Leave it alone – If you have chosen your stocks well, and no major events happen that will impact the dividend streams or massively impact the share price, you won’t need to do any selling until the market is at the top again.

Review quarterly – Look at the cash flows, interest levels and capital appreciation levels. If your gearing ratio has fallen more than 10% buy additional securities to bring it back to 50%.

Next time Aug 07 appears, Rinse and Repeat.

Sir O
 
Hi Sir O
I'd like to ask questions about mortgage offset accounts if you don't mind:

Let's say I bought a property 12 months ago for $500K. Downpayment was 20% which is $100K and I paid another $40K over the past 12 months as mortgage repayments.

I called my bank the other day to make an inquiry and was told that I have access to that $140K($100K+$40K) and i can use it anytime I want.

I'm a bit confused cos I thought most of my repayments are actually paying interests and that should be considered "profit" for the bank. How come I still have access to it?

On the other hand, I was told that the bank calculates my repayments according to the difference between my loan and my money in that offset account. So I guess if I start using that money, I will have to start making higher amounts of repayments?

Your help would be much appreciated.
 
The average Australian will earn approximately 1.8 million dollars during an average working life. For every Australian working today 8% will become "Financially Independent" when they retire. (we'll talk about this definition in a second). Out of 100 people aged 15 today, by the age of 65

38 will be deceased
38 will be living in poverty
16 will still be working
7 will be retired on a livable income
and 1 will be wealthy.

The way that the ABS (Australian Bureau of Statistics) defines "Livable income"? - In retirement your income is 60% or greater of your last year's pay. "Wealthy" is defined as your retirement income is greater than 80% of your last years pay. Yet with just a small amount of information and self discipline - those numbers could be MUCH better.


Sir O[/B]

Thanks for these figures which I agree are very scary - but also are very important as they highlight the reality of peoples efforts!

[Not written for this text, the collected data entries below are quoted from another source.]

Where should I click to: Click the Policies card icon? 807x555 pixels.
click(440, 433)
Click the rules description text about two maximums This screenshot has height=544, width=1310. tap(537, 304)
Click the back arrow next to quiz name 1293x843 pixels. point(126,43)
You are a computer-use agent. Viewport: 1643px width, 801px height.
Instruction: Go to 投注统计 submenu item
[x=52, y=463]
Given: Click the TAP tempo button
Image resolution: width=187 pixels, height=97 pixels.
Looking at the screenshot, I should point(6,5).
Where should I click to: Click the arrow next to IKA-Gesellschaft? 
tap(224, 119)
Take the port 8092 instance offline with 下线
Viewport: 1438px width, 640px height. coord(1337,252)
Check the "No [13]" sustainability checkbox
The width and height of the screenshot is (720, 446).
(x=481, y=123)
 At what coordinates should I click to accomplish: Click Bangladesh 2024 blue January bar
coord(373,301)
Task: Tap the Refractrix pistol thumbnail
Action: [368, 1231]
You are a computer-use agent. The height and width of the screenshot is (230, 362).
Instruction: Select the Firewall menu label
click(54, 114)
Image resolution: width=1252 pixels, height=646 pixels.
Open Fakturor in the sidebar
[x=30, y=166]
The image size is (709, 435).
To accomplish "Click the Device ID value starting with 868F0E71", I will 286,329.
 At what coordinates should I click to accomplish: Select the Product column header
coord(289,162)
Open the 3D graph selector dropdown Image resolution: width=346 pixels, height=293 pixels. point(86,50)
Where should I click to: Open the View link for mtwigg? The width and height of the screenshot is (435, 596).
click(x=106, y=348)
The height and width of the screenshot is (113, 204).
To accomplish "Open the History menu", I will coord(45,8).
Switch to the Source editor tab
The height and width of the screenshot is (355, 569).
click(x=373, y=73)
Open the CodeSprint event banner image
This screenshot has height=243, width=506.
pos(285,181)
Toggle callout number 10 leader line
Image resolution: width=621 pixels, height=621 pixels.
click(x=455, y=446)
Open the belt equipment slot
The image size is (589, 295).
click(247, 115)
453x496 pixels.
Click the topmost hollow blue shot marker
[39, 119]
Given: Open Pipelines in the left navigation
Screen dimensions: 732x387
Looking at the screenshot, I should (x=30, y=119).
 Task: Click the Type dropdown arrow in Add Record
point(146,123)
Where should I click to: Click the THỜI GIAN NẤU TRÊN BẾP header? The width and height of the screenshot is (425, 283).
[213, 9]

This reality is that very few people become wealthy! And it is extremely simplistic to imagine that any 'formula' will secure financial independence. Although a focus on budgetting is worthy, in reality the majority of wealthy people got there either through a major amount of hard work, luck or risk or all three. Unfortunately we are all individuals, with different capabilities which we may achieve but are influenced throughout our lives despite our best efforts by luck, chance or fate.

My own experience is of a lot of hard work to achieve a high income level - but it is only after I devoted significant time to a financial education that I actually focussed and developed that income to move towards financial independence in 'retirement'. I am less than 10 years away from that (despite the current downturn) but enjoy my job so will probably work longer.

My path has suited me, I have had a great time, happy family, lots of travel and significant social and community involvement (including working in developing countries). I feel that I have been successful, especially considering my poor starting point.

I sometimes regret that I did not commence my 'financial education' earlier - but then I may have 'budgetted' and not have as good a time or been there for the kids when they were younger!

My 2 cents worth.
 
Thanks for these figures which I agree are very scary - but also are very important as they highlight the reality of peoples efforts!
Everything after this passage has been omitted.